5.1 Describing one variable
5.1.1 Summary statistics
A useful first step in analyzing the distribution of scores on a single numeric variable is to calculate the relevant summary statistics. Use the summary()
function for a quick, general overview. This returns the minimum, mean, and maximum scores, as well as the score at 1st, 2nd (median), and 3rd quartiles.
summary(dcps) # for every variable in the data frame
## SchCode SchName SchType
## Min. :202 Length:108 Elementary:64
## 1st Qu.:264 Class :character Middle :25
## Median :318 Mode :character High :19
## Mean :340
## 3rd Qu.:414
## Max. :943
## NumTested ProfLang ProfMath
## Min. : 12 Min. : 0.0 Min. : 0.00
## 1st Qu.: 112 1st Qu.:12.3 1st Qu.: 9.38
## Median : 146 Median :19.1 Median :20.56
## Mean : 180 Mean :29.7 Mean :26.96
## 3rd Qu.: 212 3rd Qu.:40.0 3rd Qu.:36.88
## Max. :1423 Max. :94.1 Max. :82.76
## DataVERSION
## Length:108
## Class :character
## Mode :character
##
##
##
summary(dcps$ProfLang) # for a specific variable
## Min. 1st Qu. Median Mean 3rd Qu. Max.
## 0.0 12.3 19.1 29.7 40.0 94.1
For specific inquiries, use the summarize()

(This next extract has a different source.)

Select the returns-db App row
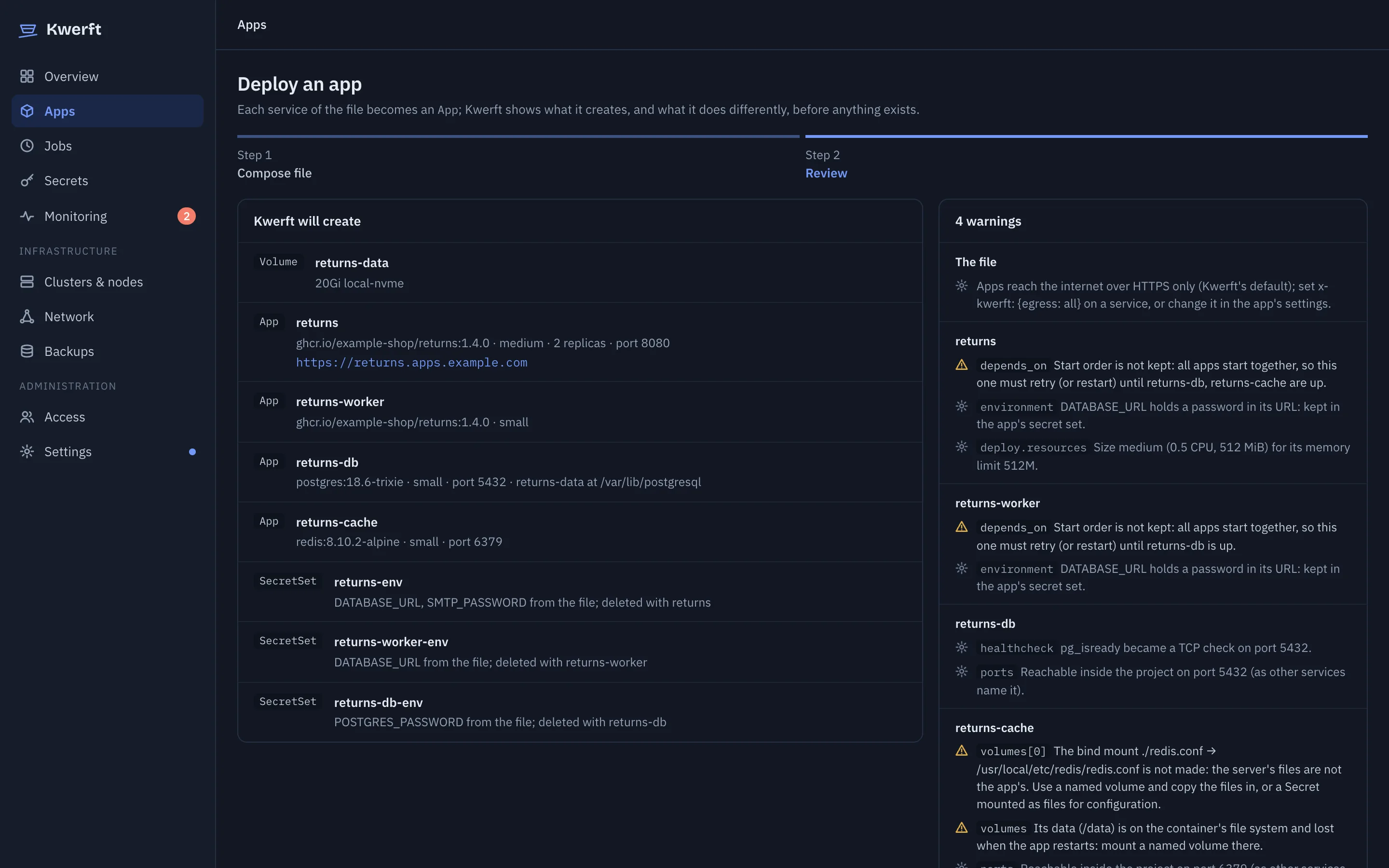This screenshot has width=1389, height=868. click(580, 472)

function and customize your report. For example:
%>% # start by piping in the dataset
dcps summarize(
Avg = mean(ProfLang), # calculates the mean
StdDev = sd(ProfLang), # standard deviation
Range = max(ProfLang) - min(ProfLang)
)
## # A tibble: 1 x 3
## Avg StdDev Range
## <dbl> <dbl> <dbl>
## 1 29.7 24.6 94.1
5.1.2 Graphing the distribution
We typically use a histogram or box plot to visualize the distribution of scores on a numeric variable.
# Basic histogram
hist(dcps$ProfLang)
# Basic boxplot
boxplot(dcps$ProfLang, horizontal = TRUE)
See the chapter on data visualization to learn how to format these graphs appropriately for academic or professional settings.
5.1.3 Testing hypotheses
A one-sample \(t-\)test (t.test()
) compares the observed mean on a numeric variable to a hypothesized mean. The resulting \(p\)-value indicates the probability of observing the mean in your data from a population defined by the null hypothesis (mu =
).
For example, evaluate the argument that at least half of DC public school pupils read at or above grade level (i.e. \(H_0:~\mu \geq 50\)).
t.test(dcps$ProfLang, mu = 50, alternative = 'less')
##
## One Sample t-test
##
## data: dcps$ProfLang
## t = -8.6, df = 107, p-value = 5e-14
## alternative hypothesis: true mean is less than 50
## 95 percent confidence interval:
## -Inf 33.66
## sample estimates:
## mean of x
## 29.73
The test results suggest that it is extremely unlikely (\(t=-8.6\), \(p<0.001\)) that we would observe these data if the majority of DC public school pupils read at or above grade level. We can reject the null hypothesis.